A mastering question

Hey im working on this track that im trying to master and its doing my head in. On the master i have a EQ/Comp Vintage Warmer and a limiter. Now it all sounds good and banging but in the breaks when the vocals etc kick in the volume shoots up and its a really horrible piercing high that cuts through. What is causing this? Ive tried lowering the volume of the breaks but its not helping the only thing that stops this from happening is turning off the vintage warmer.

Also how in the hell are you meant to know if your master is loud enough to be played out by a DJ, what sorta peak/rms/percieved loudness should you be aiming for before sending your track to anyone?

Bry/Phil?

sounds like your trying to use the master to do too much… you should maybe try grouping the drums and bass and put that through the vintage warmer to get the pumping groove and leave it off the master.



mastering should really only be about fine tuning the sound you already have not changing it dramatically.



once your track is master fire up the decks… do a mix between your track and some tracks you think sound right and you will notice the level differences… either that or just A/B them in itunes.

Yeah Phil ive tried using like just a limiter on the master to make it loud but im finding im really having to drive the limiter hard to get it up to a respectable volume.

Also whenever i AB with a pro track its like the 2 tracks volumes are similair but the pro track has alot more oomph and everything seems alot clearer, and wider.

again the mastering wont make it clearer or wider… you really should be looking to do that at the mix… all the mastering should do is gel it together (especially the bass) and raise the volume.
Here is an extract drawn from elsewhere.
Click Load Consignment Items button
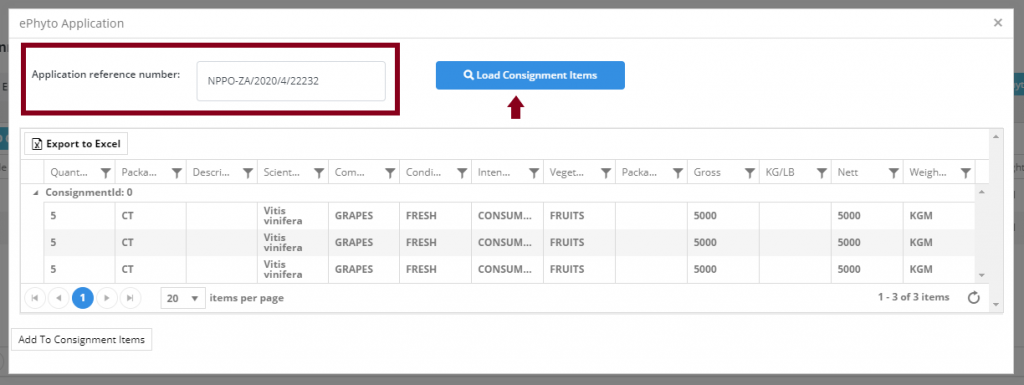The width and height of the screenshot is (1024, 385). coord(530,75)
If your kick and bass arnt gelling try some different kicks, EQing, Compresison on their group.



If you say you are getting the required sound with the vintage warmer on the master can you not just move that to the drum/bass group to get the same sound without it effecting the stuff in the break?



Pick a specific area at a time to work on with the mix… so say you want your bass like the track your listening to… really work on that until its perfect then move on to say adding more space… separate your effects more with a stereo widener or delays. when thats right move on…



you kinda just have to be methodical and go bit buy bit… dont get disheartened if the track dosnt just gel (which sometimes if your lucky it will) just keep fine tuning until you get there. it takes me a full week solid (40hrs or more) to get a track sitting properly if its a difficult one.

Also try grouping whole sections like all the FX and Sweeps all the synths etc. until you end up with 4 or 5 group tracks that you can add mix/mastering fx to.

Yeah thnx for the help Phil ill definately try the Bus mixing/mastering approach. I dont usually have this much trouble but this track is just very hard to get everything sitting right. Its not even that the drums or the kick and bass dont work together as tbh they do, it just has a messy vocal section that tears through the speakers when i try to master it and push it through the limiter.

I mean its easy to make a good beat and a good groove the hard part is getting the little bits of finness you hear from the pro’s i mean its great getting a kick to be punchy but how do you get it to be wide? Its great having a massive riff but how do you get it to keep its power and not fade away or have to eq everything out of it so it doesnt clash with the other 100 things you have going on.

It can all be really really frustrating…

if you have a 100 things going on you deserve to be in trouble!! lol :wink:

What sorta rms do you aim for Phil, like whats decent for clubs etc?